No one needs or wants this nonsense in our Country.

To be clear I would never support a protest on either side of this issue.  My preferable personal response would be 'look the other way, nothing to see here...'

Peace, out. eace:


----------



## George Wallace (19 Feb 2017)

I agree.  Pushing this point is just pushing those with strong opposing views to become more actively present in the public.  It is having the affect of inciting, not quelling, a problem; a problem that is already covered by the Law and by the Charter of Human Rights--So it is actually NOT NECESSARY.


----------



## Fishbone Jones (19 Feb 2017)

George Wallace said:
			
		

> I agree.  Pushing this point is just pushing those with strong opposing views to become more actively present in the public.  It is having the affect of inciting, not quelling, a problem; a problem that is already covered by the Law and by the Charter of Human Rights--So it is actually NOT NECESSARY.

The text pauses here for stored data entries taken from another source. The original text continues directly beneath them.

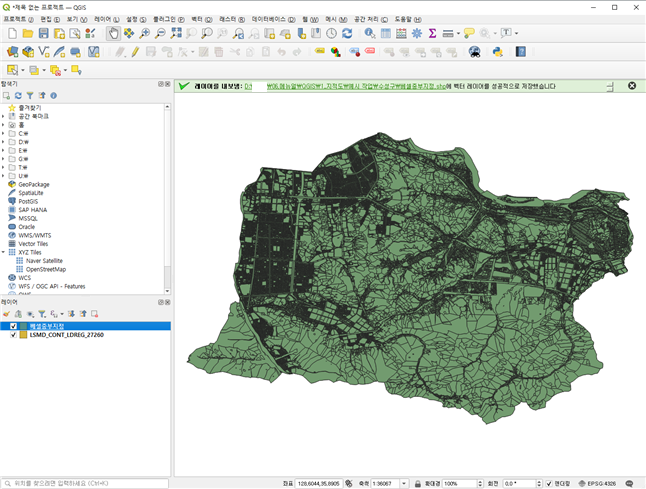Open an existing project with folder icon
This screenshot has height=489, width=646.
(x=28, y=33)
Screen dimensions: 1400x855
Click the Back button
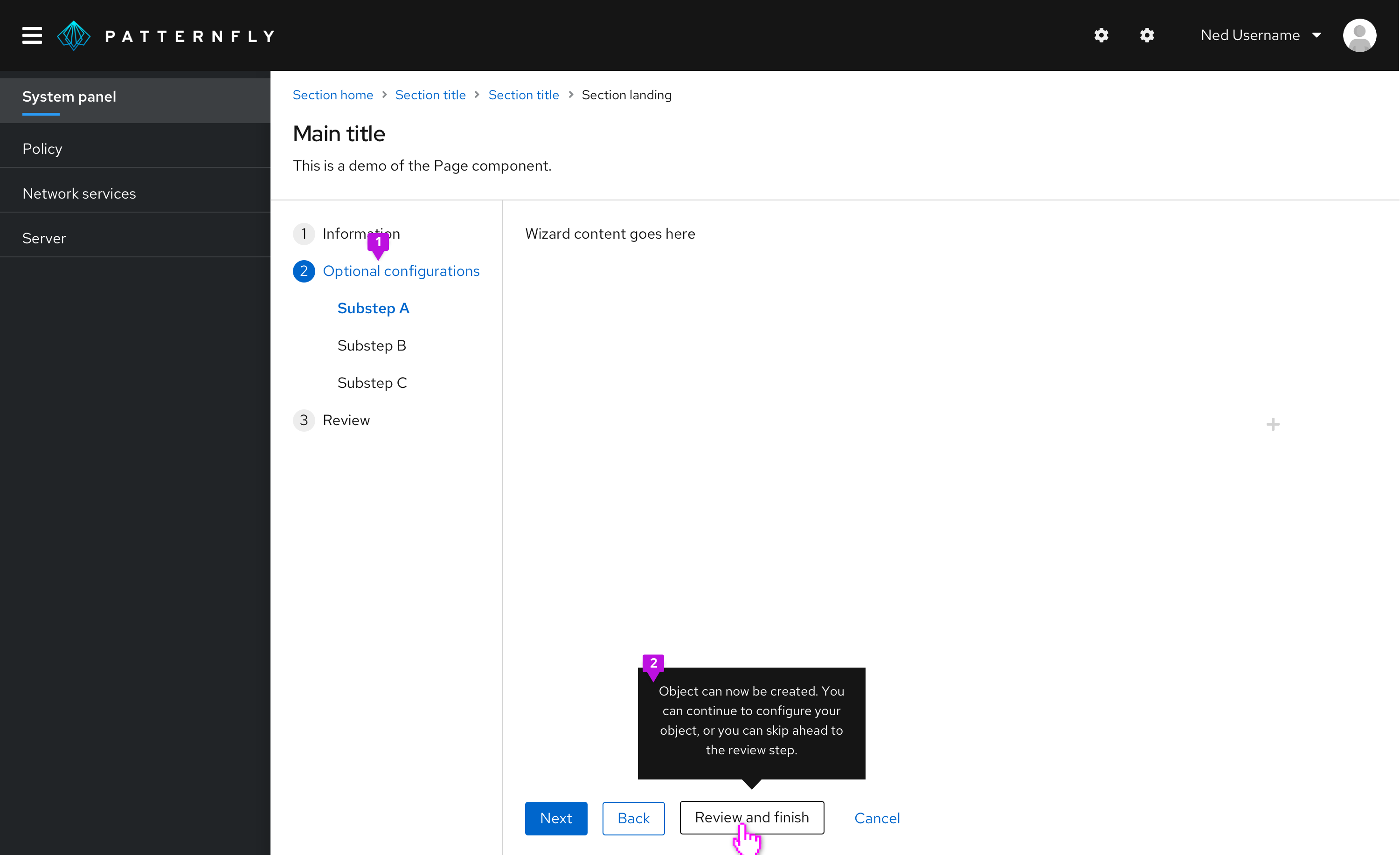[633, 818]
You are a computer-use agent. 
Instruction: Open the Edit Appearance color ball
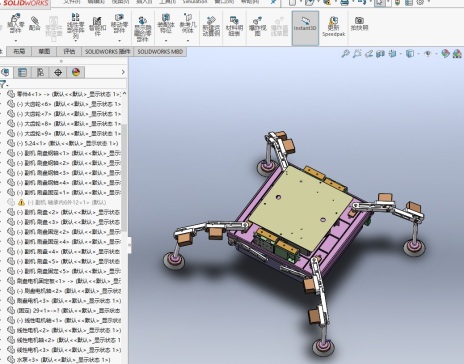pyautogui.click(x=446, y=53)
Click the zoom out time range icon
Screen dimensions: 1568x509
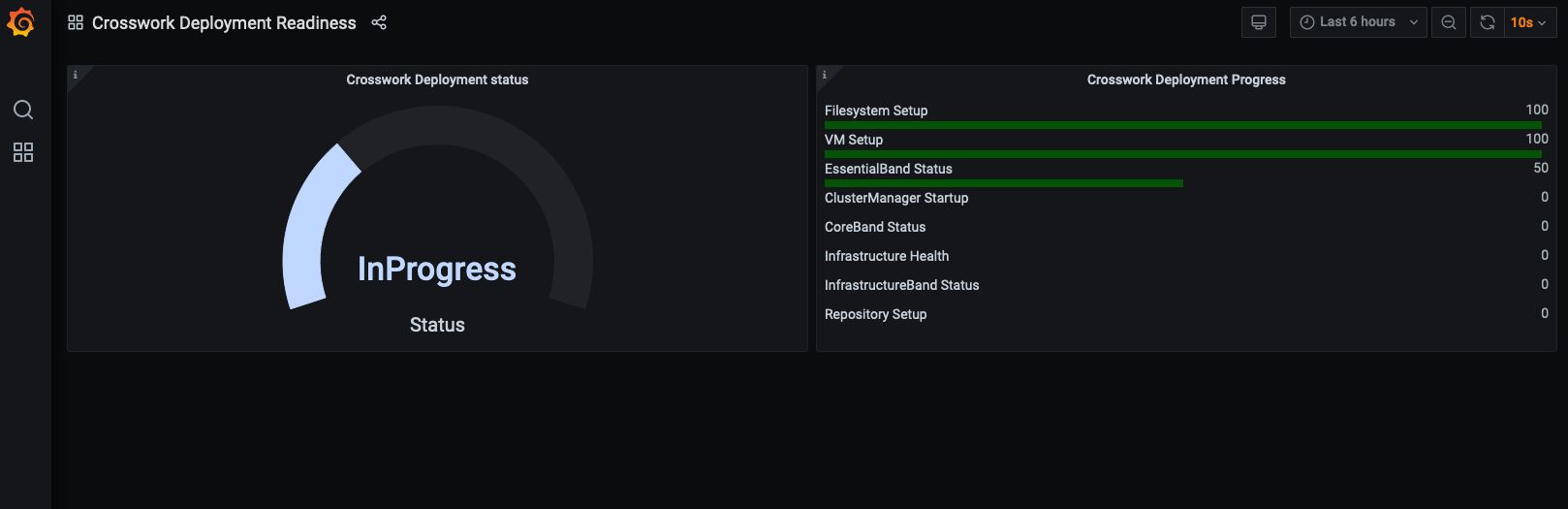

Do you think, maybe, that's what they want?


----------



## George Wallace (19 Feb 2017)

recceguy said:
			
		

> Do you think, maybe, that's what they want?



In fact, I would be inclined to believe it could just be that; a chess move to force the hand of others to make a move, for which they can turn around and in the MSM point and say "I told you so."  It still boils down to the Motion inciting, not quelling, the problem.


----------



## ModlrMike (19 Feb 2017)

George Wallace said:
			
		

> In fact, I would be inclined to believe it could just be that; a chess move to force the hand of others to make a move, for which they can turn around and in the MSM point and say "I told you so."  It still boils down to the Motion inciting, not quelling, the problem.



I would submit that the recent Mosque protest in Toronto might be a by product of the motion.


----------



## The Bread Guy (19 Feb 2017)

OK, I'll bite ...


			
				recceguy said:
			
		

> Do you think, maybe, that's what *they* want?


Any speculation on who "they" might be?


			
				George Wallace said:
			
		

> ... *a chess move* to force the hand of others to *make a move*, for which they can turn around and in the MSM point and say "I told you so."  It still boils down to the Motion inciting, not quelling, the problem.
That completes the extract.